**Exercise**
Find each line in the rows below that contains the string "beside" and copy those lines out.

**Data for this exercise**
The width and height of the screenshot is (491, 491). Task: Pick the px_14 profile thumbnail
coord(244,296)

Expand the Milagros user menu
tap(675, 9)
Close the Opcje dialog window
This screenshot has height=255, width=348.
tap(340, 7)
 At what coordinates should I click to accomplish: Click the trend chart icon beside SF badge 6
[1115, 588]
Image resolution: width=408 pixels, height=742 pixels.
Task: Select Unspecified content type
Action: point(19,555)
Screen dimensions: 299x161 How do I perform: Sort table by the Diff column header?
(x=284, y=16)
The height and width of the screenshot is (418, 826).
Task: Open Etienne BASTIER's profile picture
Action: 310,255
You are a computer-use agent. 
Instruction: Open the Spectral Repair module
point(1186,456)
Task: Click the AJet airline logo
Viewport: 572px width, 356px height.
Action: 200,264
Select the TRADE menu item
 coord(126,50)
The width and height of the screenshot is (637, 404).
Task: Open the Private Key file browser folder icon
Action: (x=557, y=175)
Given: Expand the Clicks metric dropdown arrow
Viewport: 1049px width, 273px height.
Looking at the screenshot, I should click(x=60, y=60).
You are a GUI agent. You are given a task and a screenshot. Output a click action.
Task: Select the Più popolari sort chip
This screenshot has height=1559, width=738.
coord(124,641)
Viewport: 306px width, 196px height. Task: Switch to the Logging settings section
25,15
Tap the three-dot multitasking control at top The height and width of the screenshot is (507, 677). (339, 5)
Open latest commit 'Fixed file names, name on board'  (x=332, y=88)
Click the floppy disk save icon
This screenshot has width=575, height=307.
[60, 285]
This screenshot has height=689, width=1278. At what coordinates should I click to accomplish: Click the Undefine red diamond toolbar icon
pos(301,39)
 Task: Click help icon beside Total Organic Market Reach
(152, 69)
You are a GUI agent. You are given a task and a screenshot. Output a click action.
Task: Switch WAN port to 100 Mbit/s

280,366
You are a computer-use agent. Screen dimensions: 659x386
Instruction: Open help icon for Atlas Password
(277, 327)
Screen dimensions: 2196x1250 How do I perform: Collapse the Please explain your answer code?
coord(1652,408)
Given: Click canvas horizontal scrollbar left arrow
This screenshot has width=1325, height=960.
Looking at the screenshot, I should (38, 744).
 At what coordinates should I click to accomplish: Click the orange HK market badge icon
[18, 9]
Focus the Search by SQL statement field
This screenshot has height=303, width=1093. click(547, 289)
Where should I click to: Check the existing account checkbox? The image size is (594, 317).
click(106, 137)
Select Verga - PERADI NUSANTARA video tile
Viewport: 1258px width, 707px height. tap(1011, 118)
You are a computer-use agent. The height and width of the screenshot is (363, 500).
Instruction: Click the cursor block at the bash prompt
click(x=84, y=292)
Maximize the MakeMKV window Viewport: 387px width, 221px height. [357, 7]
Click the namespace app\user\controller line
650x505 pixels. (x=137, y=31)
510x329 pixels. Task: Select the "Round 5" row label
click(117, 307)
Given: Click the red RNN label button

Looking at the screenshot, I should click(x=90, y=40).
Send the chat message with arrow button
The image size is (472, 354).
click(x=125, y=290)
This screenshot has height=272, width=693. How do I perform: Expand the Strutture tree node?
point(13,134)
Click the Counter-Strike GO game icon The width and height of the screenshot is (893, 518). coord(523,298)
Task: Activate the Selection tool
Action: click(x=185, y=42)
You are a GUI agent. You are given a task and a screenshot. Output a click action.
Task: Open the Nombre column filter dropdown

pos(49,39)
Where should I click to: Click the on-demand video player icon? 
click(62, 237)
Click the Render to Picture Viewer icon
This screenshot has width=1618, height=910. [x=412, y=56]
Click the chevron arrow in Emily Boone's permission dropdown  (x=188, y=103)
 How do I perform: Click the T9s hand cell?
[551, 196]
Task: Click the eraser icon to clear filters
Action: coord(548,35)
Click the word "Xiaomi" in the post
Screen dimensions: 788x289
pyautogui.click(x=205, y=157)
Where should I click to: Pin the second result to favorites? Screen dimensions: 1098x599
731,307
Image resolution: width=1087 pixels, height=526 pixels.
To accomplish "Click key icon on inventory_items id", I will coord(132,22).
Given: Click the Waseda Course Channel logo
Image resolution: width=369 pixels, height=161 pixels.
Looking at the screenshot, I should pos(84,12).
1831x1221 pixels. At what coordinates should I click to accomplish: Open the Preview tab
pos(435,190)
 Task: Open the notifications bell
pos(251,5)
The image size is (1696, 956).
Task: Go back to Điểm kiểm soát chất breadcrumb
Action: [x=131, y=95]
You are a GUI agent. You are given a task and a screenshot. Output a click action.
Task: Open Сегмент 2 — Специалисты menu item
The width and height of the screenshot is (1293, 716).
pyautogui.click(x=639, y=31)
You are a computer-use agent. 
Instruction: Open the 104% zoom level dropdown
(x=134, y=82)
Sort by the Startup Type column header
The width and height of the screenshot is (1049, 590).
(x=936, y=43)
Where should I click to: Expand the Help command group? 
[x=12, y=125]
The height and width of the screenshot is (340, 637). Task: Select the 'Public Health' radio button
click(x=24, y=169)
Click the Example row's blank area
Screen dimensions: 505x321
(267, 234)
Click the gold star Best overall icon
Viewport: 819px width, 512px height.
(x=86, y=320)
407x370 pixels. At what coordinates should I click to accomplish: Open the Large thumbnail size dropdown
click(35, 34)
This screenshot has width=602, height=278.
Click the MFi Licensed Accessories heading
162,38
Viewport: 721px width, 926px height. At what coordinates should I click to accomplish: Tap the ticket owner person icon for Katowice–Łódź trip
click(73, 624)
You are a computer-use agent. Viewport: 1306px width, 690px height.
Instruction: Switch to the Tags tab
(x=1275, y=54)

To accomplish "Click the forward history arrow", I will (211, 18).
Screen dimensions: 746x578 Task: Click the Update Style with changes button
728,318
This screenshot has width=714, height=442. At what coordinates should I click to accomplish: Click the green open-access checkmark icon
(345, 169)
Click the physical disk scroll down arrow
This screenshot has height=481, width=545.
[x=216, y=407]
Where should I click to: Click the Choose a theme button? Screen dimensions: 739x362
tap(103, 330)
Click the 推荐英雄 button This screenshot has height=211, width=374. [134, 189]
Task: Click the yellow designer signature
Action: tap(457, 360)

**Final result**
 At what coordinates should I click to accomplish: Click the trend chart icon beside SF badge 6
 Task: Click help icon beside Total Organic Market Reach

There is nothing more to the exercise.